True, things don’t look their best in Afghanistan, but that should hardly be occasion for journalism to languish accordingly when it comes to writing on Afghanistan. For some time now I have read accounts in papers that have disturbed me in their inaccuracy or for the fact that they have clearly fallen into the political trap of whoever it was that facilitated the journalist’s trip or access to information or translation. This is irresponsible when it comes to the sensitivity of the situation in Afghanistan and the power that the media exerts on opinions and ultimately on decision making in the US, now the largest outside stakeholder in Afghanistan. I hope to muckrake further such eggregious reporting on Afghanistan in the future on Safrang.

Update on New Front + Evolving Hazara Leadership

March 16, 2007

Here is a bit of correction and an update on the previous post about the formation of the new political front by discontents from among Afghanistan’s old pro-communist and Jihadi figures:

According to Pajhwok Afghan News reports, the front, officially called the “United National Front” does include some “warlord”-designates such as former Herat governor and current Energy minister Ismail Khan, Uzbek strongman and advisor to Karzai on security matters Rashid Dustum, and current speaker of Wulusi Jirga (lower house of Afghan parliament) Yunus Qanooni.

## [Information provided]
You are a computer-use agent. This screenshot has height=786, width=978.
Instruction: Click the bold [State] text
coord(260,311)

==

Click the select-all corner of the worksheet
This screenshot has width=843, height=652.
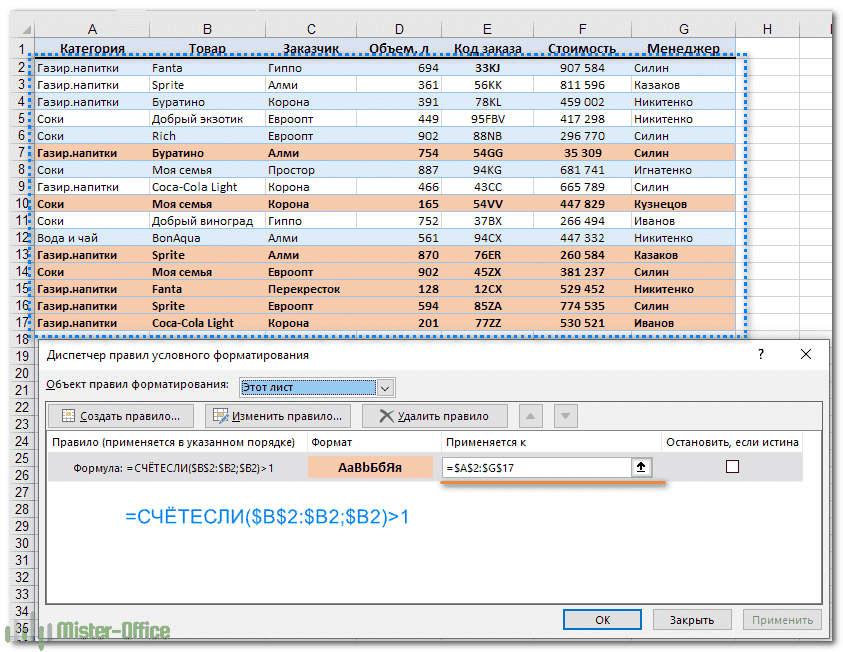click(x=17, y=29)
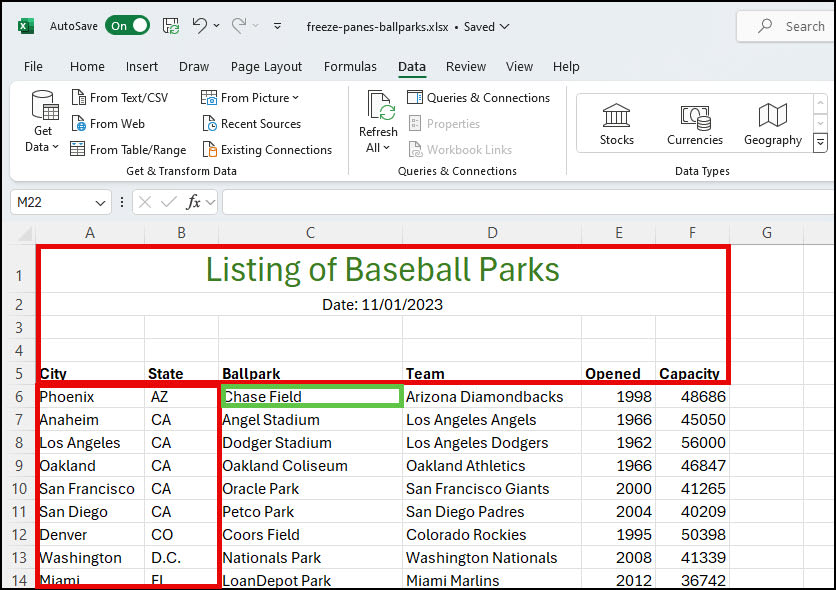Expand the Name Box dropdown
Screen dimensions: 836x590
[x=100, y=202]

## [Stated exercise]
Reproduce the Afghanistan text above between "Here is a bit" and "parliament) Yunus Qanooni.", inclusive.

## [Solution to this exercise]
Here is a bit of correction and an update on the previous post about the formation of the new political front by discontents from among Afghanistan’s old pro-communist and Jihadi figures:

According to Pajhwok Afghan News reports, the front, officially called the “United National Front” does include some “warlord”-designates such as former Herat governor and current Energy minister Ismail Khan, Uzbek strongman and advisor to Karzai on security matters Rashid Dustum, and current speaker of Wulusi Jirga (lower house of Afghan parliament) Yunus Qanooni.